At the helm of their classroom - and of the University
This semester, University Provost Christopher Eisgruber ’83, former University president Harold Shapiro GS ’64, former Dean of the College Nancy Malkiel, University trustee and Institute for Advanced Study professor Danielle Allen ’93 and Executive Vice President Mark Burstein are all teaching freshmen for three hours each once a week.
Burstein, who oversees the development of University facilities and has not taught a class at Princeton before, said the course aligns with his administrative work and allows him to complement his administrative responsibilities.
“[Higher education] is an area I have read a lot about and have thought a lot about from my existing roles,” Burstein, who does not have a Ph.D, said. Burstein is co-teaching FRS 169: The University: Patron of Architecture or Rapacious Developer with University Architect Ronald McCoy.
Although Burstein said he could not identify clear functional ties between his academic and administrative work, he noted some distinct differences.
“[At work] issues are digested and thought about in sort of bite-sized pieces,” Burstein said. “Teaching really requires you to think about the entire semester, to have time separate from the busy day I have in the office to sit down and prepare for class.”
On the other hand, Eisgruber, who was a Wilson School professor before being named Provost in 2004, said teaching was a return to his academic background. He is currently teaching FRS 139: The Supreme Court and Constitutional Democracy.

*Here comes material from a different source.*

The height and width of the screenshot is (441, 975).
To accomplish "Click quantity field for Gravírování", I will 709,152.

Eisgruber said he uses weekends and after-work hours to prepare for his class, which meets every Tuesday evening.
“The time commitment [for a professor] is very similar to a student’s time commitment for a course,” said Allen, who is teaching FRS 135: Education, Freedom and Equality.

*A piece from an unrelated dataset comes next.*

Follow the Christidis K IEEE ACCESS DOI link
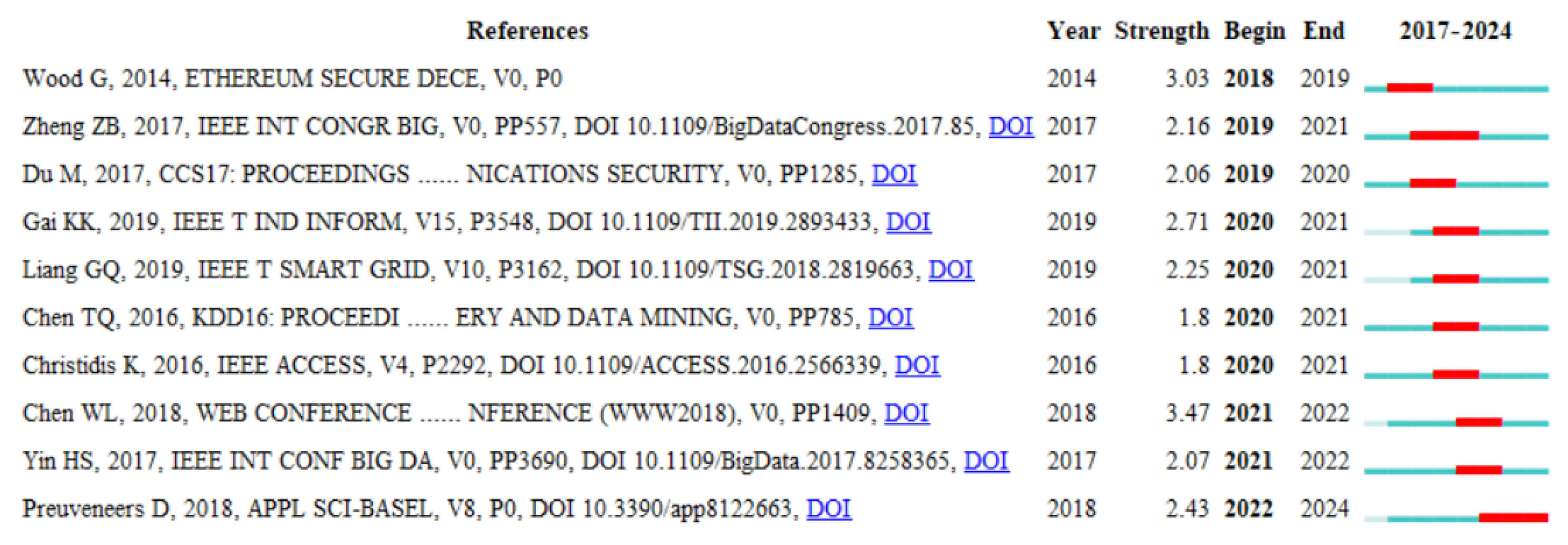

Allen, who is not a regular University professor but teaches at IAS, said she feels her connection to her alma mater has been “refreshed in generational terms” through her freshman seminar.
“I am working on writing about education and writing about political equality, and my conversations with the students are extremely helpful for clarifying my own thinking,” she added.

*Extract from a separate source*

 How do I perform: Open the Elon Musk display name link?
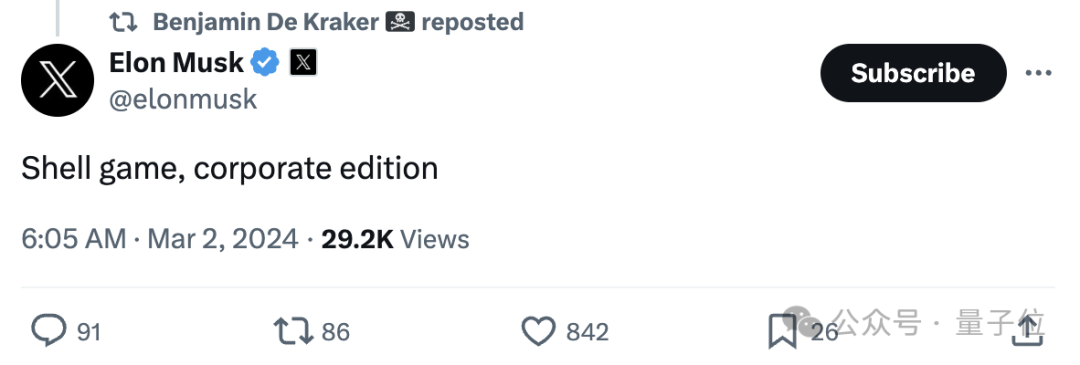coord(176,63)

Shapiro, who is now a Wilson School professor, said the program allowed him to develop a curriculum based on his particular research field.
“When you’re teaching and you’re doing your own research, you’re really focused on issues that you are very interested in at the moment,” Shapiro said. “When I was president, I had to deal with a lot of issues that came up that I didn’t originate.”
As University president, Shapiro taught several freshman seminars. He is currently teaching FRS 163: Science, Technology and Public Policy for the first time.
Likewise, Eisgruber said he finds it somewhat refreshing to pursue a subject with his students that is largely unrelated to his administrative job but focused on his research work. In past years, he catered his seminar toward public policy and higher education, which was directly related to his work as Provost. But this year, his course explores an entirely different subject matter that is “the core of his scholarly expertise.”
Whether the administrators are experienced academics or new to the classroom like Burstein, all said they found the program to be a worthwhile endeavor.
“It’s an extraordinary opportunity to engage with Princeton students,” Eisgruber said. “It’s one of the highlights of my week.”
According to Deputy Dean of the College Clayton Marsh ’85, it is not unusual for former or current administrators to teach University classes since many of them have a background in academia; however, the extra workload required of these professors is often extremely demanding on top of their other administrative commitments.
Despite the added workload, each year a substantial number of University administrators volunteer to participate in the program. Twelve out of 53 professors currently teaching freshman seminars hold or have held administrative positions at the University, including six academic program directors such as department chairs, Marsh said. In the fall term of 2011, eight of 36 freshman seminar professors were current or former members of the administration.